Exercise requirements: All of the records below need to be returned exactly.

** Opening Supplied records block **

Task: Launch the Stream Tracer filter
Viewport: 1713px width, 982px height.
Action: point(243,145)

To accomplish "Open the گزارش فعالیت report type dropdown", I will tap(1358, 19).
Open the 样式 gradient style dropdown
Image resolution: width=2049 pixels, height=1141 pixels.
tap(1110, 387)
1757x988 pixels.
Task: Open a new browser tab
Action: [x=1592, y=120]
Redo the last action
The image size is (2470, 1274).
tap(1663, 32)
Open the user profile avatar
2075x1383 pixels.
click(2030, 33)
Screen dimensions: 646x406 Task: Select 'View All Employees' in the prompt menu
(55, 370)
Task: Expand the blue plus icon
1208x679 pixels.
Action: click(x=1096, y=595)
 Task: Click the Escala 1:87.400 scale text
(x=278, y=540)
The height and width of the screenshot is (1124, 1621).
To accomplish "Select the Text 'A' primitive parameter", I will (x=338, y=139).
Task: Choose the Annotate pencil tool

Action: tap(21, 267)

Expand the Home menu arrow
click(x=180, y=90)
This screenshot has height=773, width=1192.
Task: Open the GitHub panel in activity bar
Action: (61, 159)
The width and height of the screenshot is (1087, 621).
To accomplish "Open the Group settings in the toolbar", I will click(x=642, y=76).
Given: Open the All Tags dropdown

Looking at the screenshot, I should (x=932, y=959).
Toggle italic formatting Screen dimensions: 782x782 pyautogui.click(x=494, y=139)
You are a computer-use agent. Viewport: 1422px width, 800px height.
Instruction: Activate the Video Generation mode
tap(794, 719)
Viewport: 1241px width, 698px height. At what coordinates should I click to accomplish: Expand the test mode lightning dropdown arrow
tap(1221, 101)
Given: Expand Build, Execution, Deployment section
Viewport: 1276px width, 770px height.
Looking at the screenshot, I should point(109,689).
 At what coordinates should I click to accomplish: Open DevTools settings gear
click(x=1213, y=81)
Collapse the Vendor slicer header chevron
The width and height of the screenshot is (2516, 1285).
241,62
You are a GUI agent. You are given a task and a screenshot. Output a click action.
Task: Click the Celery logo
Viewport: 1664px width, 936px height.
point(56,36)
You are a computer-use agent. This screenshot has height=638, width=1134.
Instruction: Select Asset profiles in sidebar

** Closing Supplied records block **

Solution below:
Task: Launch the Stream Tracer filter
Viewport: 1713px width, 982px height.
Action: point(243,145)

To accomplish "Open the گزارش فعالیت report type dropdown", I will tap(1358, 19).
Open the 样式 gradient style dropdown
Image resolution: width=2049 pixels, height=1141 pixels.
tap(1110, 387)
1757x988 pixels.
Task: Open a new browser tab
Action: [x=1592, y=120]
Redo the last action
The image size is (2470, 1274).
tap(1663, 32)
Open the user profile avatar
2075x1383 pixels.
click(2030, 33)
Screen dimensions: 646x406 Task: Select 'View All Employees' in the prompt menu
(55, 370)
Task: Expand the blue plus icon
1208x679 pixels.
Action: click(x=1096, y=595)
 Task: Click the Escala 1:87.400 scale text
(x=278, y=540)
The height and width of the screenshot is (1124, 1621).
To accomplish "Select the Text 'A' primitive parameter", I will (x=338, y=139).
Task: Choose the Annotate pencil tool

Action: tap(21, 267)

Expand the Home menu arrow
click(x=180, y=90)
This screenshot has height=773, width=1192.
Task: Open the GitHub panel in activity bar
Action: (61, 159)
The width and height of the screenshot is (1087, 621).
To accomplish "Open the Group settings in the toolbar", I will click(x=642, y=76).
Given: Open the All Tags dropdown

Looking at the screenshot, I should (x=932, y=959).
Toggle italic formatting Screen dimensions: 782x782 pyautogui.click(x=494, y=139)
You are a computer-use agent. Viewport: 1422px width, 800px height.
Instruction: Activate the Video Generation mode
tap(794, 719)
Viewport: 1241px width, 698px height. At what coordinates should I click to accomplish: Expand the test mode lightning dropdown arrow
tap(1221, 101)
Given: Expand Build, Execution, Deployment section
Viewport: 1276px width, 770px height.
Looking at the screenshot, I should point(109,689).
 At what coordinates should I click to accomplish: Open DevTools settings gear
click(x=1213, y=81)
Collapse the Vendor slicer header chevron
The width and height of the screenshot is (2516, 1285).
241,62
You are a GUI agent. You are given a task and a screenshot. Output a click action.
Task: Click the Celery logo
Viewport: 1664px width, 936px height.
point(56,36)
You are a computer-use agent. This screenshot has height=638, width=1134.
Instruction: Select Asset profiles in sidebar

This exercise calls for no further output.